About the Film
“Do not judge someone by night if you do not know what happened to them by day.” An adequate statement to describe the life of Oleg (Alexander Yatsenko), the drunken, impulsive paramedic who turns his wife Katya’s (Irina Gorbacheva) life into a living hell every night. Yet seeing Oleg work within a bureaucratic health system where correct paperwork holds more value than patients’ lives, helps us understand why his relationship with Katya swings from love to contempt in waves that are frantic and erratic, like an arrhythmic heart.
Director Boris Khlebnikov masterfully paints a map for viewers’ emotions. We adjust our feelings towards Oleg’s actions as we grow more familiar with what he faces at work on a daily basis. Administrative corruption turns his job as a paramedic into a game where he attempts to elude death every day, and he is expected to lay his humanity and experience aside to follow orders. His boss says it straight out to him once: “It doesn’t matter if they die, but they should die on someone else’s watch.”
Yet Arrhythmia isn’t a film about the corruption of the Russian health sector, even though it brims with details about the issue. It is in fact a film about love, in its basic form. The love that grows in the hardest of circumstances, faces the harshest of challenges, only to come back afloat, letting us know that no passion counts if it cannot save a person from the calamities of the everyday.

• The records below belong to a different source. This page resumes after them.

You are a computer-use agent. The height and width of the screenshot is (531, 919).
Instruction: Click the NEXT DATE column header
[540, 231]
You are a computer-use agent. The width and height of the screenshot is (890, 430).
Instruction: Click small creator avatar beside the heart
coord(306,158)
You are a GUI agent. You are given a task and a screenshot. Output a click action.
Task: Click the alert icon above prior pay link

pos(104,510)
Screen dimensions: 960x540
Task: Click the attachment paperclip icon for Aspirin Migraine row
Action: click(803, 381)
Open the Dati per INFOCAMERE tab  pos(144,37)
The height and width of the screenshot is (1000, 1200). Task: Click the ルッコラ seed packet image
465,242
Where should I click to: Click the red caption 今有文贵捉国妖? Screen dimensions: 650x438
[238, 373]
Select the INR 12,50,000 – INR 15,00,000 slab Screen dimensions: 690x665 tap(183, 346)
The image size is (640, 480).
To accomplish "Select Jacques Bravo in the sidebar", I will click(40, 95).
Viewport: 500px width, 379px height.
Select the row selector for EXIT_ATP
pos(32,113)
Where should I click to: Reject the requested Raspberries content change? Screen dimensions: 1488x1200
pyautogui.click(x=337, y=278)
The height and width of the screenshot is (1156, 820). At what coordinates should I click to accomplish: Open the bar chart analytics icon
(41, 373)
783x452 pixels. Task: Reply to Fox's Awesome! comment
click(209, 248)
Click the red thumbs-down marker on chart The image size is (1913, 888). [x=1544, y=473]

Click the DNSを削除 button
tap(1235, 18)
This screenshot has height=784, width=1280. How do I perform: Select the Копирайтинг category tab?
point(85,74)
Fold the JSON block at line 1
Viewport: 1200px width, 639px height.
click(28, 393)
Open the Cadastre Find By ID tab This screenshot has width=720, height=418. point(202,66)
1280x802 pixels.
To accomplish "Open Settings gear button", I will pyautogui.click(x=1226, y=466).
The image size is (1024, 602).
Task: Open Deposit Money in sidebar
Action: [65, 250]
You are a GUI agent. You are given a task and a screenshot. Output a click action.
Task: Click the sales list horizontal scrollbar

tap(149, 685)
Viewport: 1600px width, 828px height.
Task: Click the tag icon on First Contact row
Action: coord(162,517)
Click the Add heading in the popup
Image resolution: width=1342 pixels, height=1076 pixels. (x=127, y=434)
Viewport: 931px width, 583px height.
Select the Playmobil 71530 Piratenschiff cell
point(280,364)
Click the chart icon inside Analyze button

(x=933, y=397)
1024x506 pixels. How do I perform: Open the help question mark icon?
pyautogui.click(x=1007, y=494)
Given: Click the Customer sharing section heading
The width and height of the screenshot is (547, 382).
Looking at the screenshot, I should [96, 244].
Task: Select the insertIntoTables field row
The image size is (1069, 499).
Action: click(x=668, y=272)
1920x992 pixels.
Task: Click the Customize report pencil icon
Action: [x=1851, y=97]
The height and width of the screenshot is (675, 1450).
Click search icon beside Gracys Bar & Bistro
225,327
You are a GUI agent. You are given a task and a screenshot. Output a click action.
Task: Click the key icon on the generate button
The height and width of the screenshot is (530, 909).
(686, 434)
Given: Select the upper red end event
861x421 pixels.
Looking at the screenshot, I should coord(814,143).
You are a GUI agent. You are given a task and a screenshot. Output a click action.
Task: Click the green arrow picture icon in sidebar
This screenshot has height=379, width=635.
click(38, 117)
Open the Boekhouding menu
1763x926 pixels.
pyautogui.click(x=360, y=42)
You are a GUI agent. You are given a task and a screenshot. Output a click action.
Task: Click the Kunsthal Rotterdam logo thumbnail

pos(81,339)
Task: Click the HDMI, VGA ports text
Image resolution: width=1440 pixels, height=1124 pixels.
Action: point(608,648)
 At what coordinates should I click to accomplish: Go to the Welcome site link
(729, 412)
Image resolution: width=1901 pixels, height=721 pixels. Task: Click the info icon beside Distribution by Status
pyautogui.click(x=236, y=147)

Born in Moscow on 28 August, 1972. He wrote and directed his first
feature, Roads to Koktebel, in 2003, winning the Special Jury Prize at the Moscow International Film Festival and the Philip Morris Award from the Karlovy Vary International Film Festival. He went on to direct six films in 14 years, most of which were selected to articipate in major film festivals around the world. Both Free Floating (2006) and Crush (2009) were screened at the Venice Film Festival, while Help Gone Mad (2009) and A Long and Happy Life (2013) were both selected at the Berlinale.